### [Tasks for this exercise]
- a) Answer these about the essay on respect and the coin business:
(i) How many cats does the writer have?
(ii) To whom does the writer explain 2 and 3 dimensions?
(iii) Through what doors, mostly, did people enter the coin business?
- b) Can you write the next part of the essay on respect and the coin business, picking up after its last sentence?

### [Text for analysis]
    Respect sure is a funny thing, isn't it?  People can't seem to help themselves when it comes to making distinctions between themselves and other people.  And everyone without exception judges everyone else according to the yardstick of themselves.  The great prophets of the various religions have proclaimed that it is possible and desireable not to do that, but nothing in life is more difficult than to admit, pretty much every other second, that I might be, probably am, missing the important point about whatever is going on.
    And yes, I submit that there really are mental and behavioral bad habits that afflict the wealthy that are different than those that torment the poor and those in between.  All of us are narcissists, but it becomes a more virulent fever if we can look at ourselves and pretend that we're being "successful."  It's an illusion though, that success.  We are all mere organisms on a planet.  When we look at ants we don't notice that one's different than another.  Why would whoever stands over us staring down at our comings and goings have any regard for our supposed differences?
    (Which reminds me of an incident last week.  We have 3 cats, which is another story.  Two of them are eating and then the big one comes in.  His bowl is hidden, from his point of view, by the other cats.  So he starts to horn in on the little one and push her away from her bowl.  I pick him up so that he can look down and of course he sees his bowl.  I put him down and he goes right to it.  I then get to explain 2 and 3 dimensions to the 7 year old, who understands, because he just saw the whole thing.  Then we get to wonder who's looking at us from the 4th dimension.  I get to pat myself on the back for a good nugget of teaching.  A couple of days later the little cat comes in late, pauses, looks at the situation, and goes around the other 2 cats to the empty bowl.)
    Well, that was one guy, probably he'll read this if he's a web surfer, maybe he'll get mad, couldn't probably have gotten him as a client anyway, guy who insists on being bamboozled, and me constitutionally incapable of misrepresenting a product or taking advantage of the ignorance of a client..
    But I was intending to talk about the web, and my point is this: the coin business, and by extension the collectible business, has been for decades a forum that you entered through a well-established set of doors: local shops and shows mostly.  Within that system a recognizable price structure developed over the years that allowed the successful production of catalogs and trends.  In the business we have been occasionally troubled by promotions to an ignorant general public which temporarily disrupted the normal price structures.  Us dealers would gladly sell out to the promoters when we could, and then we'd dis them and complain that they were turning off a lot of potential coin addicts, I mean enthusiastic collectors, who were getting burned by the promoters and who would thereafter be sour on the hobby forever.  Then we'd gladly buy back their no longer wanted coins at a big discount later.

### [Supplied entries]

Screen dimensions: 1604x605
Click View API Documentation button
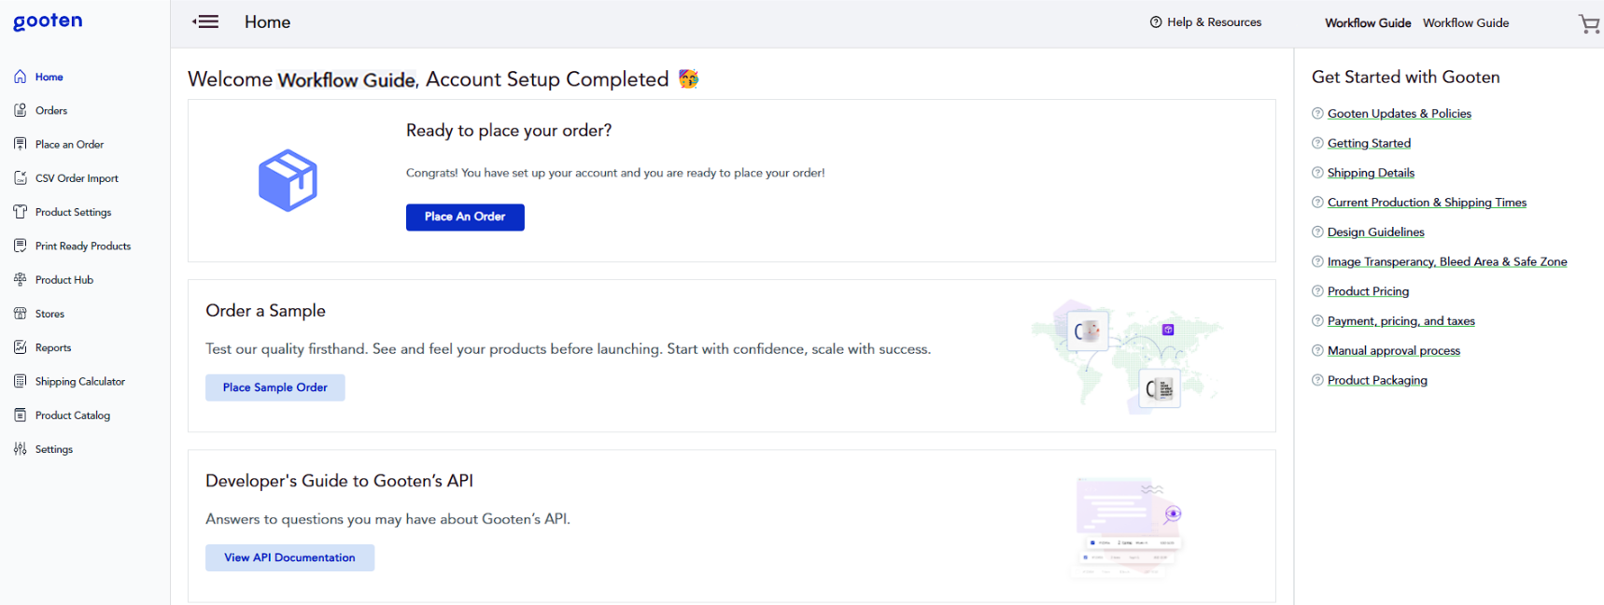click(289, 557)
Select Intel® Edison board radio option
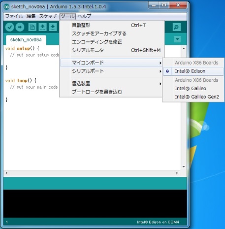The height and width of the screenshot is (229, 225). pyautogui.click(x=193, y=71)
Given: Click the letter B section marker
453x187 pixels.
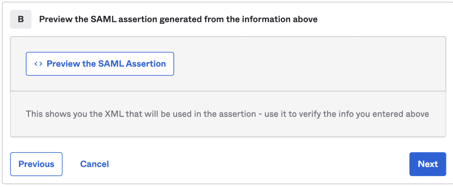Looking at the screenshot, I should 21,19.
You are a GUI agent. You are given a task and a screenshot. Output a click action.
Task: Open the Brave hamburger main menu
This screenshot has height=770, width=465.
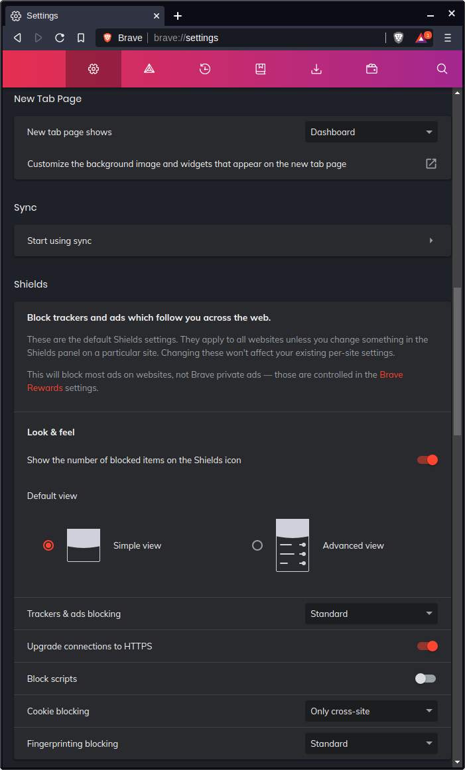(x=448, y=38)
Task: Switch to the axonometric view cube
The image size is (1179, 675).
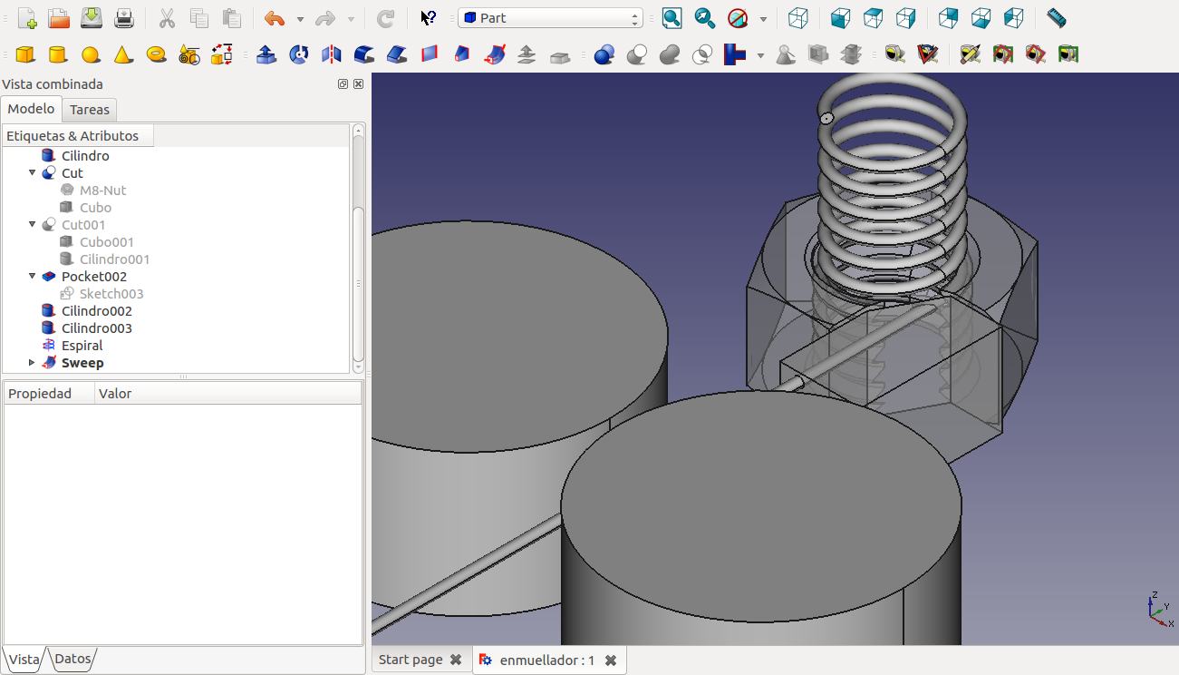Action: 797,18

### [Answers by task]
- a)
(i) 3
(ii) The 7 year old
(iii) Local shops and shows

- b)
    The premise that potential collectors will get turned off is hogwash.  Everyone in collectibles is aware that collecting is a genetic disposition, either you have it or you don't.  If you do, getting ripped off every now and then won't bother you.  If you're a horse person you won't mind the thought of getting thrown, even though you know how if might end up.  If you're a collector you know you'll get swindled occasionally.  Part of the fun, and basically, you really want to get the stuff.
    Us hobby dealers are secretly jealous of the promoters, who can successfully sell things to people who aren't really interested in them for more than they're worth.  The people active in the hobby markets operate at a higher moral level in that they encourage education in their clientele.  I'm not kidding.  Even the worst of us prices things in relation to the market, not to some poofy dreamland ad campaign.
    But the web has screwed up the old hobby relationships. Thousands of people are dealing in all kinds of stuff, and most of them are ignorant of the old rules of the old market systems and are making up their own rules, and their own prices, as they go along. Which is to say that the "Standard Catalogs," for those collectible fields that have them, are becoming less standard as time goes on.  I find that there is a tendency for prices to rise on the web.  Do you?